IAS Program on Wave Functional Materials

What is Wrong with the Finite Element Method for Solving Maxwell’s Equation / Kirchhoff's Law beyond Lumped Circuit Elements

Abstract

The speaker will discuss his research group’s program to numerically solve Maxwell’s equations, which has so far been applied to connected wire structures, collection of wire structures and simple surfaces. Ordinary magnets lose their effectiveness at frequencies above gigahertzes. A recent trend in metamaterials to create artificial magnets at optical frequencies is to exploit magnetic resonances in metallic structures. The speaker will discuss his research group’s recent success in a simple way to understand and predict properties of such structures. This consists of a rigorous extension of the Kirchhoff law to beyond that with lumped circuit elements. Electromagnetic waves are usually slowly varying in space. However, the boundary condition usually mixes up the components at different length scales.
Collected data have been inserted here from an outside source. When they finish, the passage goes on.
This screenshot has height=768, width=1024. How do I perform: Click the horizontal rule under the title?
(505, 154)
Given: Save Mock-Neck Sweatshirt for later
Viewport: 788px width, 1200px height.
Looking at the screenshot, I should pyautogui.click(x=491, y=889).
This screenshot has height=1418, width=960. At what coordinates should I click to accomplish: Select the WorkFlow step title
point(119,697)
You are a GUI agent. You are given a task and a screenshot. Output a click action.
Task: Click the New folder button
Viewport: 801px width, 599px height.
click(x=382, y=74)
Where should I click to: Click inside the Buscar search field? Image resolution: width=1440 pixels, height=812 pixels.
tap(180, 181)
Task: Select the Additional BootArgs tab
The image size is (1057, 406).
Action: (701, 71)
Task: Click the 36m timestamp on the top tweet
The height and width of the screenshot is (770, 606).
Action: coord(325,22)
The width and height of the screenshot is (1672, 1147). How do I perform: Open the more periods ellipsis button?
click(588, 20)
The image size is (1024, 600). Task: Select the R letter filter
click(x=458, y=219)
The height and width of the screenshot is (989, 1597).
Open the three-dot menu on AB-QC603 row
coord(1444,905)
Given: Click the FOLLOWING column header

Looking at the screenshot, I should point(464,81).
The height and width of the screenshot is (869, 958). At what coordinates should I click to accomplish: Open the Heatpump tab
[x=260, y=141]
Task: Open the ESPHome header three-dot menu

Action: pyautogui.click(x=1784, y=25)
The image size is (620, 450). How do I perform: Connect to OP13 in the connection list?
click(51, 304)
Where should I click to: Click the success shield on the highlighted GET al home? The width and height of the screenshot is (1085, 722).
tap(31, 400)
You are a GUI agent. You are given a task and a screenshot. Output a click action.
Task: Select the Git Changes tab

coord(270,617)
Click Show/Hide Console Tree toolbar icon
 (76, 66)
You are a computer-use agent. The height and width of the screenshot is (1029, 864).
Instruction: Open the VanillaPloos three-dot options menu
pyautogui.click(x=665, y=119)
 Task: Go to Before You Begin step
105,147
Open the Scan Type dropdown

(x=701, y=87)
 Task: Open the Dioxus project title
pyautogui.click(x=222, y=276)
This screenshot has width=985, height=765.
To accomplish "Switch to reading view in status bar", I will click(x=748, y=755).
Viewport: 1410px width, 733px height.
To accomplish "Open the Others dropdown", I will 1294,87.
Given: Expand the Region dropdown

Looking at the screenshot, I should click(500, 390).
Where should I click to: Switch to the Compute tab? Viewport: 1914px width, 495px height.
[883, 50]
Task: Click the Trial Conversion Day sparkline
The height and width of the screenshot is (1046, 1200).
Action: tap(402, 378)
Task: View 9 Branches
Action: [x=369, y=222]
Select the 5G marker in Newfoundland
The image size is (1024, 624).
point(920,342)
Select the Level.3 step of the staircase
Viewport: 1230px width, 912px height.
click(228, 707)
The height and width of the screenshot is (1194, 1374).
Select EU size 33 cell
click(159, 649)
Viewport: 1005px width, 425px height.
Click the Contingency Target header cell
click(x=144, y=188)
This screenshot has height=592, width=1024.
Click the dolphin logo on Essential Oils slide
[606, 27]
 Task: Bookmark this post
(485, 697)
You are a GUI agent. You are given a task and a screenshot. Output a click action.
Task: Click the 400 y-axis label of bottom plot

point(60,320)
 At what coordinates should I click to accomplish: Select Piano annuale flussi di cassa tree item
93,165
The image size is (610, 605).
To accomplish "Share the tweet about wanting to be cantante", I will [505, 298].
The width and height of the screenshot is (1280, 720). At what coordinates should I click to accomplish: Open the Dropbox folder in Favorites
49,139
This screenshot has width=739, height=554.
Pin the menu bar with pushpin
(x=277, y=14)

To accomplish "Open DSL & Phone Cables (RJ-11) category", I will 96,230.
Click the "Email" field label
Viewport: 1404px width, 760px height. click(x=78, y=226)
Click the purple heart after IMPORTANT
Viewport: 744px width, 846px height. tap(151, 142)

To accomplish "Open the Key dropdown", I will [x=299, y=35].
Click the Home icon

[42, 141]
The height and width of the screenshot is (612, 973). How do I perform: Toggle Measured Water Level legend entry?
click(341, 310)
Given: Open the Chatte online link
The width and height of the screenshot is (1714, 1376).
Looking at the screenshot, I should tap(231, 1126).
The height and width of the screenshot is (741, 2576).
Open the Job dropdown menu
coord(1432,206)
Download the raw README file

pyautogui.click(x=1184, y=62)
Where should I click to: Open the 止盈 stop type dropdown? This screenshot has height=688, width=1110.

The speaker and his research group’s contribution is the discovery of a simple way of implementing the boundary condition by introducing auxiliary variables. Their approach provides for a physical way to understand metallic wire networks. For example, there is a folklore that, for a metallic wire of arbitrary shape of length L, the resonance wavelengths is close to twice its length divided by an integer, =2L/n. But no proof has ever been given. In their approach, this problem becomes analytically tractable. Their approach is also very efficient. The speaker and his research group have tested their method for a simple example of the transmission through a planar array of split rings and found that it requires much less memory and is two orders of magnitude faster than current commercial codes. This method can be extended to arbitrary surfaces with conformal harmonic maps. A simple example is the metallic triangular film.

 

About the speaker

Prof. Chui Siu-Tat received his BS degree in Physics from McGill University in 1969 and his PhD degree in Physics from Princeton University in 1972. He was an Assistant Professor at the University at SUNY-Albany from 1975 to 1979 and joined the Bartol Research Foundation in 1979. He is currently a Professor in the Bartol Research Institute of the Department of Physics and Astronomy, University of Delaware. In 2015, he is appointed as Visiting Fellow of HKUST Jockey Club Institute for Advanced Study. His main research interests are in theoretical condensed matter physics. His work includes droplets of quantum fluids, metamaterials, micromagnetics of small structures, spin-polarized transport, and physics of power electronics.